Put every line of all the records below into a numbered list, leaving out blank lines.

[[ ENTRIES PROVIDED open ]]

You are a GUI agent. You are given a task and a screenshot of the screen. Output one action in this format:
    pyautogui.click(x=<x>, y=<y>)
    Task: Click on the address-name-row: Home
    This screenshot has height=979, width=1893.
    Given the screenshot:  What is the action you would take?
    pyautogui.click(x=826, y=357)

[[ ENTRIES PROVIDED closed ]]

* SOLUTION TO THIS PROBLEM
1. You are a GUI agent. You are given a task and a screenshot of the screen. Output one action in this format:
2.     pyautogui.click(x=<x>, y=<y>)
3.     Task: Click on the address-name-row: Home
4.     This screenshot has height=979, width=1893.
5.     Given the screenshot:  What is the action you would take?
6.     pyautogui.click(x=826, y=357)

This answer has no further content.